- Japanese movie poster
- Directed by: Hiroshi Takahashi
- Screenplay by: Hiroshi Takahashi
- Produced by: Takashige Ichise
- Starring: Mina Fujii Yuri Nakamura Nagisa Katahira
- Cinematography: Akiko Ashizawa
- Edited by: Yoshifumi Fukazawa
- Music by: Hiroyuki Nakashima
- Distributed by: Tokyo Theatres Lions Gate Entertainment
- Release date: July 10, 2010;
- Running time: 94 minutes
- Country: Japan
- Language: Japanese

= Kyōfu =

Kyōfu (恐怖), also known as The Sylvian Experiments, is a 2010 Japanese horror film directed by Hiroshi Takahashi who is known as a screenwriter of Ring. It was released on 10 July 2010.

==Plot==
Two married neurosurgeons, Etsuko and Yukio Ōta, watch a 16mm documentary film concerning a secret experiment involving the electrification of the temporal lobes of several Japanese, Manchu, and Russian subjects, ending with said subjects projecting a blinding white light. Their children, Miyuki and Kaori, watch the film as well. Years later, Miyuki and three others conduct a mock mass suicide as part of their initiation into a similar experiment conducted by Etsuko. Miyuki wakes up inside a facility to one of Etsuko's assistants, Hisae, who insists that she has died and is currently astral projecting, even presenting her with her corpse as proof. Miyuki and another subject, Rieko, are later found to have escaped the facility unnoticed.
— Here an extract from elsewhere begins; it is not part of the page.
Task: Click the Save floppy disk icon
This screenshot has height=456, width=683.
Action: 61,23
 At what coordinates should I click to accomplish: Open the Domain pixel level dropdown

After having lost contact with her sister for six months, Kaori visits the hospital where Miyuki once worked and meets with her co-worker and lover, Motojima, who introduces her to Detective Hirasawa. Miyuki's laptop contains a suicide website that she might have used. Hirasawa questions a witness who saw a figure inside Miyuki's apartment after her disappearance. Kaori realizes that she has dreamed of being in Miyuki's apartment and seeing a white light nearby. Miyuki visits Kaori in a dream that night to tell her to stop looking for her and that she is "no longer her sister". Kaori is confronted by Etsuko and is taken to the facility to learn about the experiment. Witnessing how Miyuki has bended realities around her since the experiment, Etsuko conducts the experiment on herself and Kaori, revealing that she and Yukio have always wanted to know the "true" reality beyond the current one to achieve a spiritual evolution, and the film had provided them with the means to it. However, she stops the experiment just when Kaori sees a young Miyuki and herself staring at the white light, apparently because Kaori would have been consumed by it.

The next day, Kaori tells Motojima that her father committed suicide following a neurosurgery failure, while her mother is a skeptic of the afterlife and believes that there is nothing after death. The two visit Kaori's childhood home and meet with an ethereal Miyuki. It is revealed that Motojima was the one who informed Miyuki of the website and has been in league with Etsuko, who tracks the sisters and kills Hirasawa. All of them return to the facility with Rieko, now pregnant despite being a virgin. Motojima reveals that Miyuki's corpse is actually a hologram meant to fool her and that she is still alive. Motojima shows the film to Kaori and Miyuki, with Etsuko explaining that the white light actually projects what the viewer is dreaming. Yukio wanted to further the spiritual evolution, so the light "followed" him back into reality until he could not take it anymore and killed himself. However, Rieko is suicidal and wants nothing more, so the light has impregnated her with the "afterlife", i.e. nothing. Rieko gives birth to the "afterlife", which consumes Motojima, while Etsuko is consumed when she experiments on herself as well. At the forest, Kaori and Miyuki walk together until Kaori realizes that Miyuki had "died" long ago when she found that she could not fit herself with the world and runs away from her sister.

The film closes with an alive Hirasawa inspecting the bodies of Miyuki, Kazushi, Takumi, Rieko, and Hattori and Kaori lamenting of remains on the ground.